Así y todo, logró zafarse de la boca del perro, y haciendo bueno eso que dicen, de que los gatos tienen siete vidas, tuvo fuerzas para dar un salto y colarse por entre las rejas de la ventana. Pero tuvo la mala suerte de ir a caer sobre un mueble, que la verdulera tenía en el salón de la casa lleno de cristalería y de figuras de porcelana china, tirándolas al suelo y haciéndolas añicos. La dueña de la casa -que debía de estar en la cocina- al oír el ruido entró en el salón, y al encontrarse con aquel estropicio que le había hecho el gato, con el palo de un cepillo que llevaba en la mano, empezó a golpear al gato. El felino aún malherido por las mordeduras del perro, todavía tuvo fuerzas para revolverse contra la mujer, arañándola en los brazos que puso sobre su cara para protegerse de los zarpazos del gato.
A los gritos que daba la mujer al ser atacada por el felino, muchas vecinas salieron a la calle para ver que pasaba. Entonces yo aproveché esa confusión, y aparentando que jugueteaba con el perro, eché a correr y el perro detrás de mi, y de esa manera nos alejamos de aquel lugar, sin que nadie sospechase que el “Aris”, mi perro, había sido el causante de todo.

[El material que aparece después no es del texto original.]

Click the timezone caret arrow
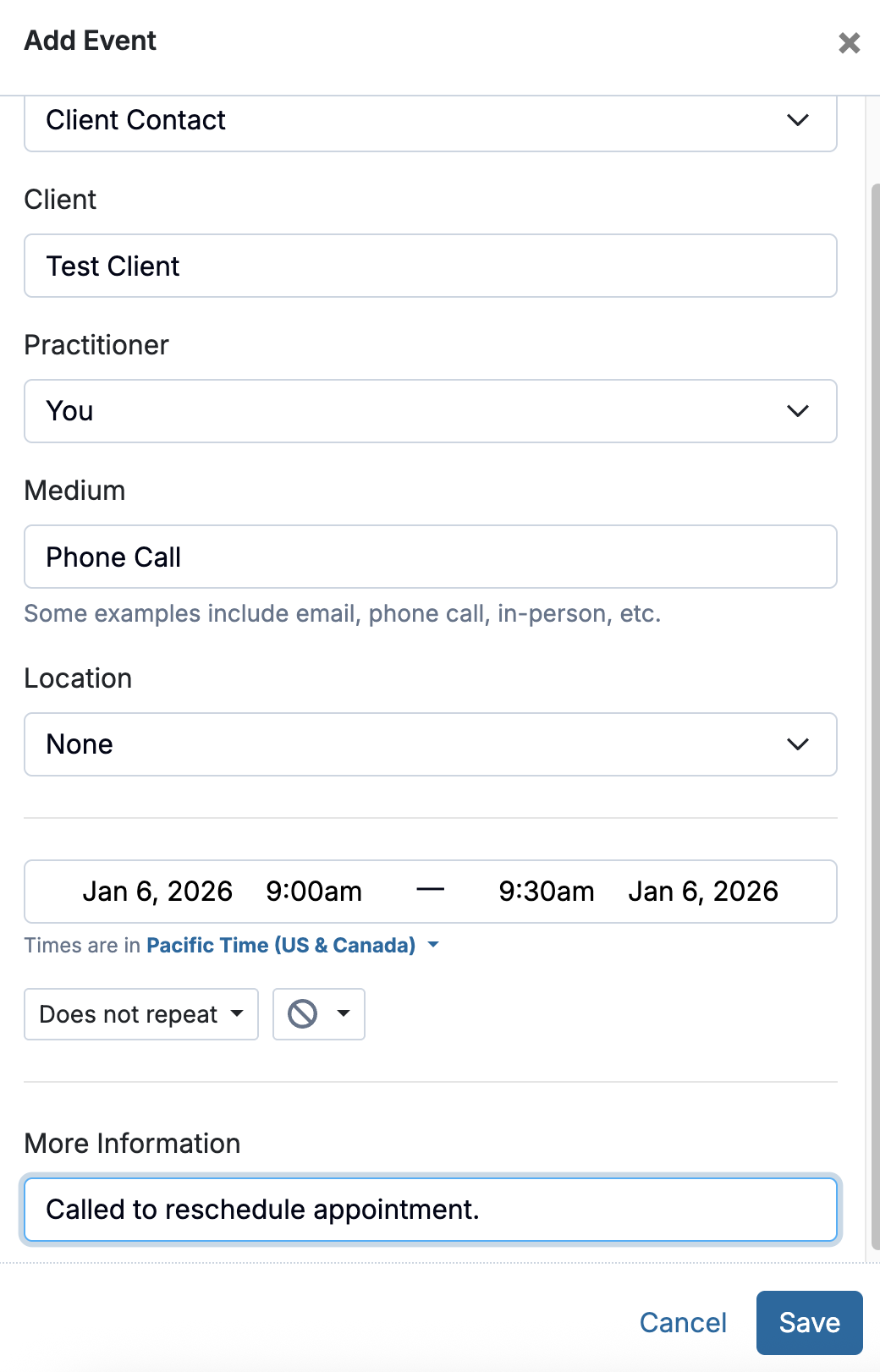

Aquello me costó un gran disgusto, aquello me costó no volver a comprar en el puesto de la verdulera, ni volver a pasear por aquella zona con el perro. Pero en el fondo me sentí orgulloso de que él, sacando a relucir las dotes de cazador que llevaba en su sangre, no se amilanara de aquel felino, por muy afiladas que tuviese las uñas. Y aquella noche después de curarle las heridas que le había hecho el gato, al “Aris” le di doble ración de cena.